Click here to Find a Contractor in your area.
In fairness to all, we don't discuss pricing on the Wall. Thanks for your cooperation.
Need to contact us? Visit https://heatinghelp.com/contact-us/.

Weil-McLain Gold Plus 40: Leak in Heat Exchanger

I want to share this with you all. Recently, on a vacation home, I was installing flow checks on the return piping of a system because of convection. At the same time, I was to install a boiler feed tank, because there was no make-up connection. The system was installed about the year 2000. For the past two years, there was excessive air in the system, which I thought was due to there being no fluid feed. I was partially right, however read on.

Every zone can be isolated and purged without having to shut down the entire system. The system had a Weil-Mclain Gold Plus 40, Indirect Fired Water Heater. I drained each zone individually, using air pressure to blow out any excess fluid, to make my job a little easier. As I got to the Water Heater zone and applied air pressure, I could hear gurgling in the tank. Knowing it was a tank within a tank, the sound just didn't seem right to me. So I did some further testing. Able to totally isolate the DWH in every aspect, I closed all ball valves, on the domestic and boiler side. I attached a pressure gauge to the boiler return side of the loop and pressured the the zone with 25 psi of air. The pressure gauge rose to 25 psi, but as suspected, dropped at a steady rate. I then moved the pressure gauge over to the domestic cold water supply, and administered the same test, through the boiler supply pipe. Just as I thought, the pressure in the domestic water supply side of the DWH started to rise. And the last test I administered was basically the same, I just change locations as to where the pressure was being added and measured. I moved the pressure gauge to the boiler return piping and supplied air pressure to the cold water fill on the domestic side, the result was the same thing. I was confident that the Indirect Fired Water Heater had a bad heat exchanger.

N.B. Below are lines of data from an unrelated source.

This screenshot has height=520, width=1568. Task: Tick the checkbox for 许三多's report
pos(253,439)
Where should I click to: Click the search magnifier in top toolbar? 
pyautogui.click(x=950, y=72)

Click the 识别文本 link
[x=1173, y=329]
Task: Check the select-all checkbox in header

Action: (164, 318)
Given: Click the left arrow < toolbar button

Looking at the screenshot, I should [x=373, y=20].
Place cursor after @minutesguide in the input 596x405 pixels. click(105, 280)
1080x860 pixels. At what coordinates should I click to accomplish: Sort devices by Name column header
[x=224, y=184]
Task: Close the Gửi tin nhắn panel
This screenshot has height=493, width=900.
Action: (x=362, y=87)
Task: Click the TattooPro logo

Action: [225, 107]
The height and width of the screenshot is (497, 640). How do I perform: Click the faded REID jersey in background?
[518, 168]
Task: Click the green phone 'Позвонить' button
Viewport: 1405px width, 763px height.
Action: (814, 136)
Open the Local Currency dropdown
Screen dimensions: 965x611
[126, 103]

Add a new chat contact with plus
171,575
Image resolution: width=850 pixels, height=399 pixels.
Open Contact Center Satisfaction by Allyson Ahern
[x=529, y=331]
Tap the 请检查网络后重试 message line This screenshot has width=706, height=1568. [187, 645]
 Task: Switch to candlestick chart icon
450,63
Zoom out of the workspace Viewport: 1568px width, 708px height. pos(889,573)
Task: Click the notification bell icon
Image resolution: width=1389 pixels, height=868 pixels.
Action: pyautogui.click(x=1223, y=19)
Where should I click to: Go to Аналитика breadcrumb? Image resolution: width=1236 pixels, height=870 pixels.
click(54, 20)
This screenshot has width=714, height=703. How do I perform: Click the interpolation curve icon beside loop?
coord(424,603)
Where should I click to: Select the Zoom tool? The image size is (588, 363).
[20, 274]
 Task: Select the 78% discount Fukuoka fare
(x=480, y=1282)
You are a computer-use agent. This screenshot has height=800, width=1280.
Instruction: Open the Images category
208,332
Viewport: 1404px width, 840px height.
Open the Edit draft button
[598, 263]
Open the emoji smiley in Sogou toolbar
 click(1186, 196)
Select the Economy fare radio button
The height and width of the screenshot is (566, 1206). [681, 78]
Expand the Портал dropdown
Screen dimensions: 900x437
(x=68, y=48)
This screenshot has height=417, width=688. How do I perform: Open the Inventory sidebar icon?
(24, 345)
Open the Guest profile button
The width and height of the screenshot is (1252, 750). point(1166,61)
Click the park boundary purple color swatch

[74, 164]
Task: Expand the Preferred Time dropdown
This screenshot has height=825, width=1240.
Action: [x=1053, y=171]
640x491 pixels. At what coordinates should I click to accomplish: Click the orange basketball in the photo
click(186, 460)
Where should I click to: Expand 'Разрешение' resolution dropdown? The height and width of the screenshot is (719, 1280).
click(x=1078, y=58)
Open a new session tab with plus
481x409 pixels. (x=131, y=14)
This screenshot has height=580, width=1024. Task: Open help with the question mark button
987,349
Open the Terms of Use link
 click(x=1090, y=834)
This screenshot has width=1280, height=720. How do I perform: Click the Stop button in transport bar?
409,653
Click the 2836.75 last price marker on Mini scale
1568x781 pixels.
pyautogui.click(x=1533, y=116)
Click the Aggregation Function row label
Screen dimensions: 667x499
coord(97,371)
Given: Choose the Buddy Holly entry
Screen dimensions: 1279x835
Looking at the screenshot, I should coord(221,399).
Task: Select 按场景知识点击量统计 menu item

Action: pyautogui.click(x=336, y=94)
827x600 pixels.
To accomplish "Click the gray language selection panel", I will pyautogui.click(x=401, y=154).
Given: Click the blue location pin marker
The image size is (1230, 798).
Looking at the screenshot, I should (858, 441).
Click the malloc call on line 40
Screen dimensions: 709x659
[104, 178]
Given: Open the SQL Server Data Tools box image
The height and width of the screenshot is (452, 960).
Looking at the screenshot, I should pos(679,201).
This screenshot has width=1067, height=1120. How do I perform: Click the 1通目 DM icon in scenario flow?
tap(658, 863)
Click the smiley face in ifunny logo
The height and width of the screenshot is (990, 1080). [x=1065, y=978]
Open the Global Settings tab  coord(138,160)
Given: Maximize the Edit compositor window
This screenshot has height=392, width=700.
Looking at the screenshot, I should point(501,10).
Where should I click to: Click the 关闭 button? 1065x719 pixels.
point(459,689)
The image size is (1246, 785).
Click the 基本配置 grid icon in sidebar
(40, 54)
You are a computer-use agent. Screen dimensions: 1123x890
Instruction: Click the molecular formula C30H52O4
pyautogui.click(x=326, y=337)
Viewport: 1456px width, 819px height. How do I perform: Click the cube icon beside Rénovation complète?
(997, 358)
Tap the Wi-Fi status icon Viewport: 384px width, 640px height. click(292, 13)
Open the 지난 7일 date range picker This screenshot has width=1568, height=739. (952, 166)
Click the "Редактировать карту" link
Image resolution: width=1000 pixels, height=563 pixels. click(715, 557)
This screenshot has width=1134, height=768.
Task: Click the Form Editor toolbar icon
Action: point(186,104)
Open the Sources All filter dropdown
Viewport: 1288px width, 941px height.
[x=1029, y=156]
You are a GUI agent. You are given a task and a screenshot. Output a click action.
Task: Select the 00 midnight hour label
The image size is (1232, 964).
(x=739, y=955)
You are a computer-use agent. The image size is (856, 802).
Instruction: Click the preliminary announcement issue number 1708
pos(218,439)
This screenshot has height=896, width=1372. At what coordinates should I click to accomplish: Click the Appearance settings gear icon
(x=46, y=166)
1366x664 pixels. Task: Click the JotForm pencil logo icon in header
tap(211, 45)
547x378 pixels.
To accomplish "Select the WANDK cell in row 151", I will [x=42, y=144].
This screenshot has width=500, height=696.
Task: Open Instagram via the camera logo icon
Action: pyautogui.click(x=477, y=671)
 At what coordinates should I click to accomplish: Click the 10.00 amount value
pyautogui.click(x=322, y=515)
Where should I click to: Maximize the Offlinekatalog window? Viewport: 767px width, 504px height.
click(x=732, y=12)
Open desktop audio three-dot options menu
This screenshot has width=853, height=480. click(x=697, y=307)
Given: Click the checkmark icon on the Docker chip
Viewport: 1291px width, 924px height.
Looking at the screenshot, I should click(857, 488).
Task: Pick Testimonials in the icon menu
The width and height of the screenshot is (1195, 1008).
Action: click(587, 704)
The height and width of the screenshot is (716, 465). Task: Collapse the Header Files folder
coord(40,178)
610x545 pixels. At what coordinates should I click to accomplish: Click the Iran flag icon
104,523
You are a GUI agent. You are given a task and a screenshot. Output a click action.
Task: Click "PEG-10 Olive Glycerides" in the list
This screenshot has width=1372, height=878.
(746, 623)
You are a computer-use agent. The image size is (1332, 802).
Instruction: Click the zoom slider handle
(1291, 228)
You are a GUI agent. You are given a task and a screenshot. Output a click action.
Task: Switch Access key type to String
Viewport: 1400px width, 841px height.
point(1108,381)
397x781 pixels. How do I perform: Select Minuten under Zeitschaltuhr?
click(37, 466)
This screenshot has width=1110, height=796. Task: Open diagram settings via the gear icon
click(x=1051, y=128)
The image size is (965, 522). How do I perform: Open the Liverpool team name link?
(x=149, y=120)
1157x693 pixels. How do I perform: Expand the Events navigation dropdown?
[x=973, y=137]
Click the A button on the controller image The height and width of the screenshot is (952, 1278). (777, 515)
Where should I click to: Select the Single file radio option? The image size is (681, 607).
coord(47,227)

Keep in mind that this is a vacation home, the house is heated @ 55 when vacant and to 68 when occupied. The water heater and domestic water is turned off when the house is vacant. Knowing this and all the above, the puzzling thing is this: Why didn't the domestic water pressure (70 psi) override the boiler pressure (15 psi) when the home was occupied? My testing with air clearly proved there was a leak, somewhere between the two tanks. However, the pressure in the hydronic system never rose above 20 psi, that I know of. Being air is lighter than water, I can only assume that the heavier domestic water, was in fact, leaking into the boiler side of the water heater, but at a very slow rate, not enough to raise the pressure. I also think that is was possible that when they were using DHW, it may have siphoned fluid from the heating system, thus causing fluid loss to the heating system, and with no make-up water, creating air pockets.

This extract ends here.